SUPPLIED MATERIAL =

□ □ □

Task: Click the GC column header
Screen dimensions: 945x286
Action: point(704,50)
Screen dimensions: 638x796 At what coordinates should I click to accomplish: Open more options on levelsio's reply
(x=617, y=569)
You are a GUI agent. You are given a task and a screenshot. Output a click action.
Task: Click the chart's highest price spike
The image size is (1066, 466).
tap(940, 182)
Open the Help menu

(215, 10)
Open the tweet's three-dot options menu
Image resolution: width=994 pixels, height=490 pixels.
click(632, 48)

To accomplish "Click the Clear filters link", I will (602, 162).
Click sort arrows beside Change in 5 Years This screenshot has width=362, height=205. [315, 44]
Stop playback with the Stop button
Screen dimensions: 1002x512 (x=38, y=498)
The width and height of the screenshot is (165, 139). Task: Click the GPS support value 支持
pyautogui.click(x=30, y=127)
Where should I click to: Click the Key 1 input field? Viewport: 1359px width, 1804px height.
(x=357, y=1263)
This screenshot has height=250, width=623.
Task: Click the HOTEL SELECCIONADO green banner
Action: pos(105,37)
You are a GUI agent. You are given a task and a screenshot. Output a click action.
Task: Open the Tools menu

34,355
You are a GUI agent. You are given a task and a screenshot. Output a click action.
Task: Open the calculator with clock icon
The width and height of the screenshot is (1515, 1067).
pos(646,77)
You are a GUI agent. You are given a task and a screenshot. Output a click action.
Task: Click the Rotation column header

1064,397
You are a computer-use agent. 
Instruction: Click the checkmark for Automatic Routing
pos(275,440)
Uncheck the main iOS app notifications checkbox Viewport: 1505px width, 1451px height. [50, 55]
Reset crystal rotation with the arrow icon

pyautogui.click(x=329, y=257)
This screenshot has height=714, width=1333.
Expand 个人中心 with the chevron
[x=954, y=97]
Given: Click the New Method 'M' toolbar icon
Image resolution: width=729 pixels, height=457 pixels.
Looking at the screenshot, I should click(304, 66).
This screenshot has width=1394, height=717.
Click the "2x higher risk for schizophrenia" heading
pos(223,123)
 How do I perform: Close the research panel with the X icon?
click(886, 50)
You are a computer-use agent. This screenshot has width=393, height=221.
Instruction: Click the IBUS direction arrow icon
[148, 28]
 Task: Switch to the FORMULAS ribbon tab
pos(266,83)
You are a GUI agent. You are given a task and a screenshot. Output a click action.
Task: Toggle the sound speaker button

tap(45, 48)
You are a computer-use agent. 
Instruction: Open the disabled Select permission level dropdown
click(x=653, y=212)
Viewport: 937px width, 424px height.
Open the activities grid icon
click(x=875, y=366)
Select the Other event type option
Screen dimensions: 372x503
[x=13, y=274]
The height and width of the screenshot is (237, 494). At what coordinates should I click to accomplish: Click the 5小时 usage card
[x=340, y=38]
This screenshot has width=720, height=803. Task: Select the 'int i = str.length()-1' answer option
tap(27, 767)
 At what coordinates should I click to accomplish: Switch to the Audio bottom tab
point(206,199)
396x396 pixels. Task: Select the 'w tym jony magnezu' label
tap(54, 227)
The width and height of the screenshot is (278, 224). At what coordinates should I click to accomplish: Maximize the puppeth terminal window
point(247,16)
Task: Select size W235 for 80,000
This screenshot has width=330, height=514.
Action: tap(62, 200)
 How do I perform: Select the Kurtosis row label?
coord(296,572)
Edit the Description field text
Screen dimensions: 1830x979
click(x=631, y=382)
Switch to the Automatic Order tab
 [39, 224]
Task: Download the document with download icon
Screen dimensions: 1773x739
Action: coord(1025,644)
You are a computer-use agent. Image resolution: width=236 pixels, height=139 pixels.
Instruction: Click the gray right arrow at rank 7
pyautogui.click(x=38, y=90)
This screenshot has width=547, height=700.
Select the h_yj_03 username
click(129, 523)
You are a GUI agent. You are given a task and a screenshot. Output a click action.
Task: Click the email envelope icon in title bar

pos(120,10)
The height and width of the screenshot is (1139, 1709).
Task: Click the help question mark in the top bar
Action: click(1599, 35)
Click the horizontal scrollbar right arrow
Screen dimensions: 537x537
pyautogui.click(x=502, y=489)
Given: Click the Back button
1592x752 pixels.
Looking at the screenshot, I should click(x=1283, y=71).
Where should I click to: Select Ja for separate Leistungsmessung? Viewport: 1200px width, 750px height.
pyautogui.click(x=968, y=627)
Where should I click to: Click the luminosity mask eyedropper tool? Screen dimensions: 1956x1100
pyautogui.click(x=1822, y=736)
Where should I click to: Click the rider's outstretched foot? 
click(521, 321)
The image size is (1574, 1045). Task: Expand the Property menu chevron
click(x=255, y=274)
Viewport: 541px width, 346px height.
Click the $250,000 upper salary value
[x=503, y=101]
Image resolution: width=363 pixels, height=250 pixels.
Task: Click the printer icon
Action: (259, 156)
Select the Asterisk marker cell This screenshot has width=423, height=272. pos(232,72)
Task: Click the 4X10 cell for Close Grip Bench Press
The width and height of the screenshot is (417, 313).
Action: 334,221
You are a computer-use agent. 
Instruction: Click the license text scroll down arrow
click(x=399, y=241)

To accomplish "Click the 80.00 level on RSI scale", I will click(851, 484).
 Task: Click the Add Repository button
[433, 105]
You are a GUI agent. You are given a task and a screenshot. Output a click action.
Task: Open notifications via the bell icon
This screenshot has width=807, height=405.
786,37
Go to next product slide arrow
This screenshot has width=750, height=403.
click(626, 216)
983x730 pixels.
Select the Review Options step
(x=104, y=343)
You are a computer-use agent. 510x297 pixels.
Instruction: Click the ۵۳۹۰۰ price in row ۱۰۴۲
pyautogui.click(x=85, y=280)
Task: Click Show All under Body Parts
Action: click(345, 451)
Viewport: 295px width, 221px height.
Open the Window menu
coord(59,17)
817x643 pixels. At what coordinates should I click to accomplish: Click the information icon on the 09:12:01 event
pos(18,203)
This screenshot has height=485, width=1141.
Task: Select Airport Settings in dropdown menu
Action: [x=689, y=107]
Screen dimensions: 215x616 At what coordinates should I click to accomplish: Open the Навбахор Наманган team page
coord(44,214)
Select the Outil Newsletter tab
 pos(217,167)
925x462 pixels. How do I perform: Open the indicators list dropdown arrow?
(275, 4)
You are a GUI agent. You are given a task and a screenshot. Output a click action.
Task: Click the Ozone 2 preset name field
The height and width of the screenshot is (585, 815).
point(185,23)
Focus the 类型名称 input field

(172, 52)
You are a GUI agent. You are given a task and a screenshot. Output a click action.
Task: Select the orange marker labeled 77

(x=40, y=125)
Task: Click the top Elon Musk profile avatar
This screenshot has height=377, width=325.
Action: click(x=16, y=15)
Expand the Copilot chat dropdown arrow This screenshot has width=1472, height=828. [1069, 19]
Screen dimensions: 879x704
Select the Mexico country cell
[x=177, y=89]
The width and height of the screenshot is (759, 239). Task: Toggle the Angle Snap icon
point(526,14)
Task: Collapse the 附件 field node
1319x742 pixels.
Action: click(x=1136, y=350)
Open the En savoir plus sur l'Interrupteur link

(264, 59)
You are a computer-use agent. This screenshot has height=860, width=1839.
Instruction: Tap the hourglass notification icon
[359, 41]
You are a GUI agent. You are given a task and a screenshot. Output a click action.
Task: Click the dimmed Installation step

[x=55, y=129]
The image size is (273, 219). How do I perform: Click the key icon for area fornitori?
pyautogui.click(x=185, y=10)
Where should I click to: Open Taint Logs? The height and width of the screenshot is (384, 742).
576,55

□ □ □

Return all of the lines above, reproducing each one exactly.

SOLUTION TO THE PROBLEM =
Task: Click the GC column header
Screen dimensions: 945x286
Action: point(704,50)
Screen dimensions: 638x796 At what coordinates should I click to accomplish: Open more options on levelsio's reply
(x=617, y=569)
You are a GUI agent. You are given a task and a screenshot. Output a click action.
Task: Click the chart's highest price spike
The image size is (1066, 466).
tap(940, 182)
Open the Help menu

(215, 10)
Open the tweet's three-dot options menu
Image resolution: width=994 pixels, height=490 pixels.
click(632, 48)

To accomplish "Click the Clear filters link", I will (602, 162).
Click sort arrows beside Change in 5 Years This screenshot has width=362, height=205. [315, 44]
Stop playback with the Stop button
Screen dimensions: 1002x512 (x=38, y=498)
The width and height of the screenshot is (165, 139). Task: Click the GPS support value 支持
pyautogui.click(x=30, y=127)
Where should I click to: Click the Key 1 input field? Viewport: 1359px width, 1804px height.
(x=357, y=1263)
This screenshot has height=250, width=623.
Task: Click the HOTEL SELECCIONADO green banner
Action: pos(105,37)
You are a GUI agent. You are given a task and a screenshot. Output a click action.
Task: Open the Tools menu

34,355
You are a GUI agent. You are given a task and a screenshot. Output a click action.
Task: Open the calculator with clock icon
The width and height of the screenshot is (1515, 1067).
pos(646,77)
You are a GUI agent. You are given a task and a screenshot. Output a click action.
Task: Click the Rotation column header

1064,397
You are a computer-use agent. 
Instruction: Click the checkmark for Automatic Routing
pos(275,440)
Uncheck the main iOS app notifications checkbox Viewport: 1505px width, 1451px height. [50, 55]
Reset crystal rotation with the arrow icon

pyautogui.click(x=329, y=257)
This screenshot has height=714, width=1333.
Expand 个人中心 with the chevron
[x=954, y=97]
Given: Click the New Method 'M' toolbar icon
Image resolution: width=729 pixels, height=457 pixels.
Looking at the screenshot, I should click(304, 66).
This screenshot has width=1394, height=717.
Click the "2x higher risk for schizophrenia" heading
pos(223,123)
 How do I perform: Close the research panel with the X icon?
click(886, 50)
You are a computer-use agent. This screenshot has width=393, height=221.
Instruction: Click the IBUS direction arrow icon
[148, 28]
 Task: Switch to the FORMULAS ribbon tab
pos(266,83)
You are a GUI agent. You are given a task and a screenshot. Output a click action.
Task: Toggle the sound speaker button

tap(45, 48)
You are a computer-use agent. 
Instruction: Open the disabled Select permission level dropdown
click(x=653, y=212)
Viewport: 937px width, 424px height.
Open the activities grid icon
click(x=875, y=366)
Select the Other event type option
Screen dimensions: 372x503
[x=13, y=274]
The height and width of the screenshot is (237, 494). At what coordinates should I click to accomplish: Click the 5小时 usage card
[x=340, y=38]
This screenshot has width=720, height=803. Task: Select the 'int i = str.length()-1' answer option
tap(27, 767)
 At what coordinates should I click to accomplish: Switch to the Audio bottom tab
point(206,199)
396x396 pixels. Task: Select the 'w tym jony magnezu' label
tap(54, 227)
The width and height of the screenshot is (278, 224). At what coordinates should I click to accomplish: Maximize the puppeth terminal window
point(247,16)
Task: Select size W235 for 80,000
This screenshot has width=330, height=514.
Action: tap(62, 200)
 How do I perform: Select the Kurtosis row label?
coord(296,572)
Edit the Description field text
Screen dimensions: 1830x979
click(x=631, y=382)
Switch to the Automatic Order tab
 [39, 224]
Task: Download the document with download icon
Screen dimensions: 1773x739
Action: coord(1025,644)
You are a computer-use agent. Image resolution: width=236 pixels, height=139 pixels.
Instruction: Click the gray right arrow at rank 7
pyautogui.click(x=38, y=90)
This screenshot has width=547, height=700.
Select the h_yj_03 username
click(129, 523)
You are a GUI agent. You are given a task and a screenshot. Output a click action.
Task: Click the email envelope icon in title bar

pos(120,10)
The height and width of the screenshot is (1139, 1709).
Task: Click the help question mark in the top bar
Action: click(1599, 35)
Click the horizontal scrollbar right arrow
Screen dimensions: 537x537
pyautogui.click(x=502, y=489)
Given: Click the Back button
1592x752 pixels.
Looking at the screenshot, I should click(x=1283, y=71).
Where should I click to: Select Ja for separate Leistungsmessung? Viewport: 1200px width, 750px height.
pyautogui.click(x=968, y=627)
Where should I click to: Click the luminosity mask eyedropper tool? Screen dimensions: 1956x1100
pyautogui.click(x=1822, y=736)
Where should I click to: Click the rider's outstretched foot? 
click(521, 321)
The image size is (1574, 1045). Task: Expand the Property menu chevron
click(x=255, y=274)
Viewport: 541px width, 346px height.
Click the $250,000 upper salary value
[x=503, y=101]
Image resolution: width=363 pixels, height=250 pixels.
Task: Click the printer icon
Action: (259, 156)
Select the Asterisk marker cell This screenshot has width=423, height=272. pos(232,72)
Task: Click the 4X10 cell for Close Grip Bench Press
The width and height of the screenshot is (417, 313).
Action: 334,221
You are a computer-use agent. 
Instruction: Click the license text scroll down arrow
click(x=399, y=241)

To accomplish "Click the 80.00 level on RSI scale", I will click(851, 484).
 Task: Click the Add Repository button
[433, 105]
You are a GUI agent. You are given a task and a screenshot. Output a click action.
Task: Open notifications via the bell icon
This screenshot has width=807, height=405.
786,37
Go to next product slide arrow
This screenshot has width=750, height=403.
click(626, 216)
983x730 pixels.
Select the Review Options step
(x=104, y=343)
You are a computer-use agent. 510x297 pixels.
Instruction: Click the ۵۳۹۰۰ price in row ۱۰۴۲
pyautogui.click(x=85, y=280)
Task: Click Show All under Body Parts
Action: click(345, 451)
Viewport: 295px width, 221px height.
Open the Window menu
coord(59,17)
817x643 pixels. At what coordinates should I click to accomplish: Click the information icon on the 09:12:01 event
pos(18,203)
This screenshot has height=485, width=1141.
Task: Select Airport Settings in dropdown menu
Action: [x=689, y=107]
Screen dimensions: 215x616 At what coordinates should I click to accomplish: Open the Навбахор Наманган team page
coord(44,214)
Select the Outil Newsletter tab
 pos(217,167)
925x462 pixels. How do I perform: Open the indicators list dropdown arrow?
(275, 4)
You are a GUI agent. You are given a task and a screenshot. Output a click action.
Task: Click the Ozone 2 preset name field
The height and width of the screenshot is (585, 815).
point(185,23)
Focus the 类型名称 input field

(172, 52)
You are a GUI agent. You are given a task and a screenshot. Output a click action.
Task: Select the orange marker labeled 77

(x=40, y=125)
Task: Click the top Elon Musk profile avatar
This screenshot has height=377, width=325.
Action: click(x=16, y=15)
Expand the Copilot chat dropdown arrow This screenshot has width=1472, height=828. [1069, 19]
Screen dimensions: 879x704
Select the Mexico country cell
[x=177, y=89]
The width and height of the screenshot is (759, 239). Task: Toggle the Angle Snap icon
point(526,14)
Task: Collapse the 附件 field node
1319x742 pixels.
Action: click(x=1136, y=350)
Open the En savoir plus sur l'Interrupteur link

(264, 59)
You are a computer-use agent. This screenshot has height=860, width=1839.
Instruction: Tap the hourglass notification icon
[359, 41]
You are a GUI agent. You are given a task and a screenshot. Output a click action.
Task: Click the dimmed Installation step

[x=55, y=129]
The image size is (273, 219). How do I perform: Click the key icon for area fornitori?
pyautogui.click(x=185, y=10)
Where should I click to: Open Taint Logs? The height and width of the screenshot is (384, 742).
576,55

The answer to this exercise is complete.